Kürtçe, başta Türkiye olmak üzere bölgemizde çeşitli komşu ülkelere yayılmış milyonlarca insanın anadilidir. Türkiye’de, Türkçeden sonra en çok konuşulan anadilidir. Milyonlarca yurttaşımızın anadili. Kendi Divan şiirinin, kendi modernlerinin, kendi halk şiirlerinin taşıyıcısı.
Anadili Kürtçe olanlar için “milyonlarca” diyoruz ama, tam sayısını bilemiyoruz, çünkü Türkiye İstatistik Kurumu (TÜİK) her şeyi sayıp döküyor, Kürtçe konuşanları saymıyor. Yurttaşlara sorsa bile baskılardan ötürü doğru yanıt verecekleri kesin değildir.
Kürtçe aynı zamanda başta Türkiye olmak üzere çeşitli bölge ülkelerinde dilbilimcilerin çoğunlukla ve hâlâ görmezden geldiği bir dildir. Baskılar herkes gibi, dilbilimciler için de geçerli.
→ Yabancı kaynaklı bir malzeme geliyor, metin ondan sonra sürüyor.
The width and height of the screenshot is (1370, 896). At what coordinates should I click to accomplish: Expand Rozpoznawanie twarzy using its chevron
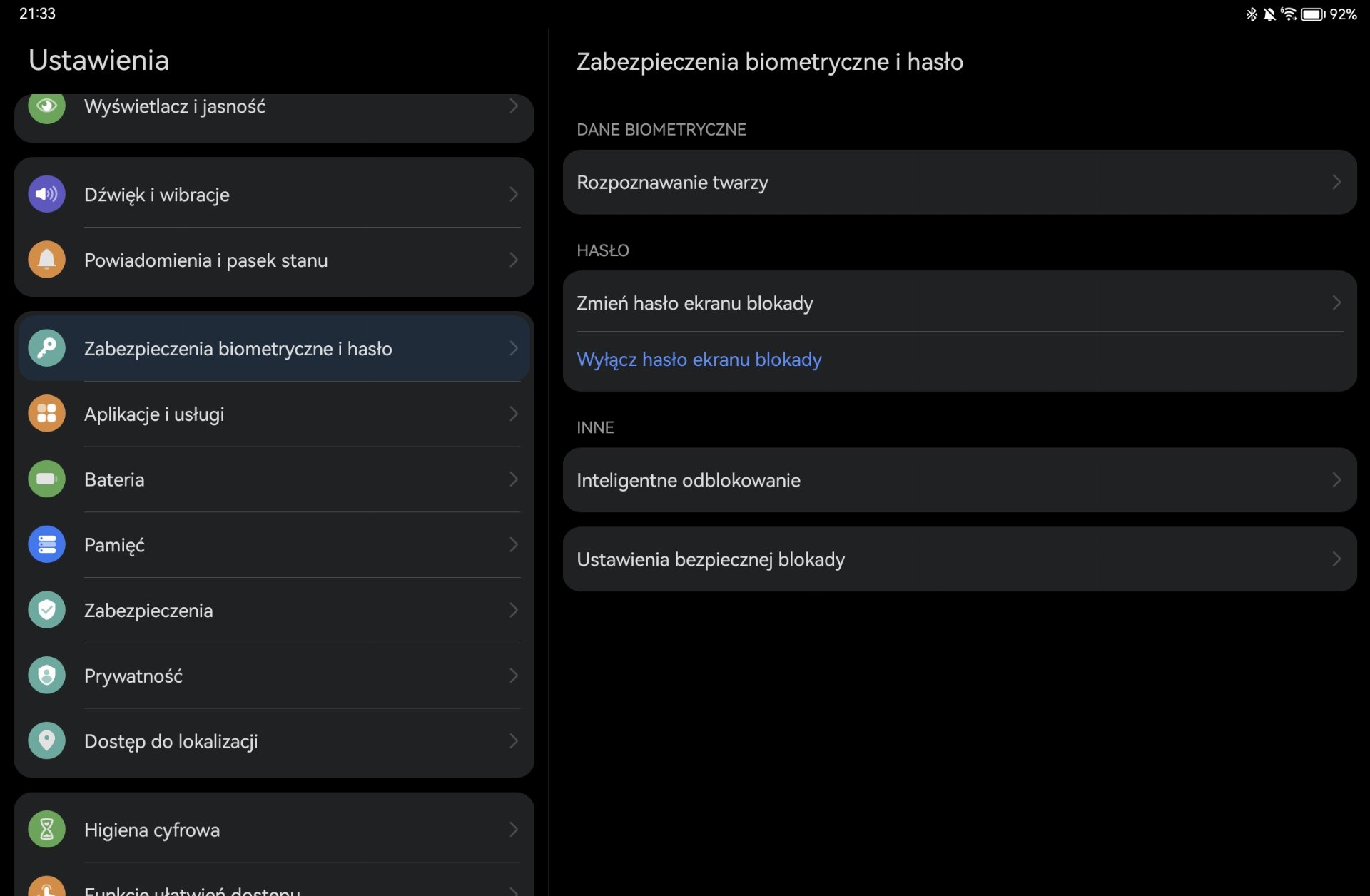(1336, 183)
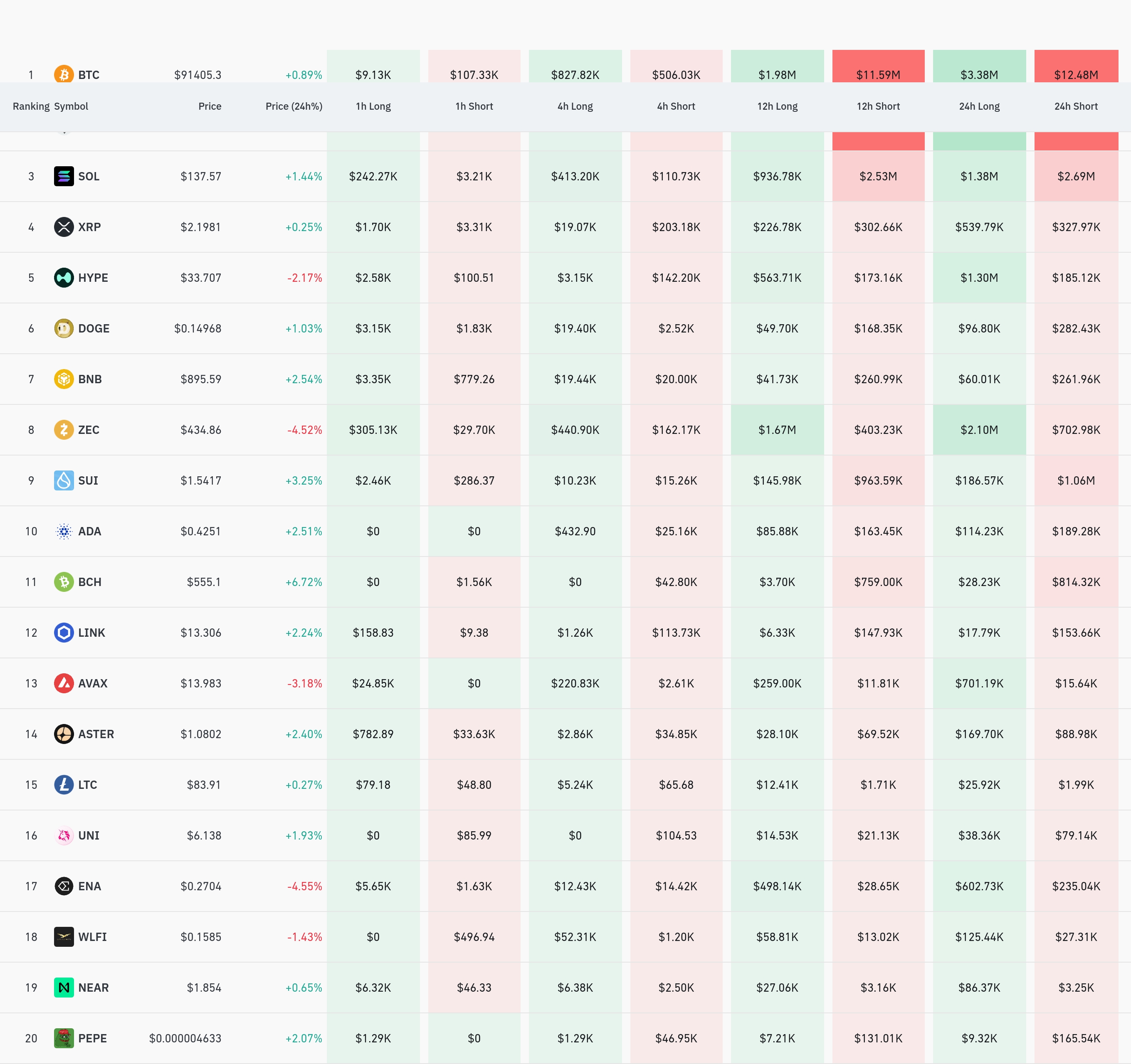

Mahkemelerin ve daha başka resmî makamların da, bu durumun yol açtığı bir sıkıntıyla, “bilinmeyen dil” diye geçiştirmekte sakınca görmediği bir dildir Kürtçe. Oysa Lozan Antlaşması’nın 39. maddesi bile söylemiştir:
“Madde 39 – Herhangi bir Türk yurtdaşının gerek özel ya da ticaret ilişkilerinde, gerek din, basın ya da her türlü yayın konusunda ve gerek toplantılarda herhangi bir dili serbestçe kullanmasına karşı hiçbir sınır konulmayacaktır.
“Resmi dilin varlığı kuşkusuz olmakla birlikte, Türkçeden başka dil ile konuşan Türk yurttaşlarına yargıçlar önünde kendi dillerini sözlü olarak kullanabilmeleri için gerekli kolaylıklar gösterilecektir.”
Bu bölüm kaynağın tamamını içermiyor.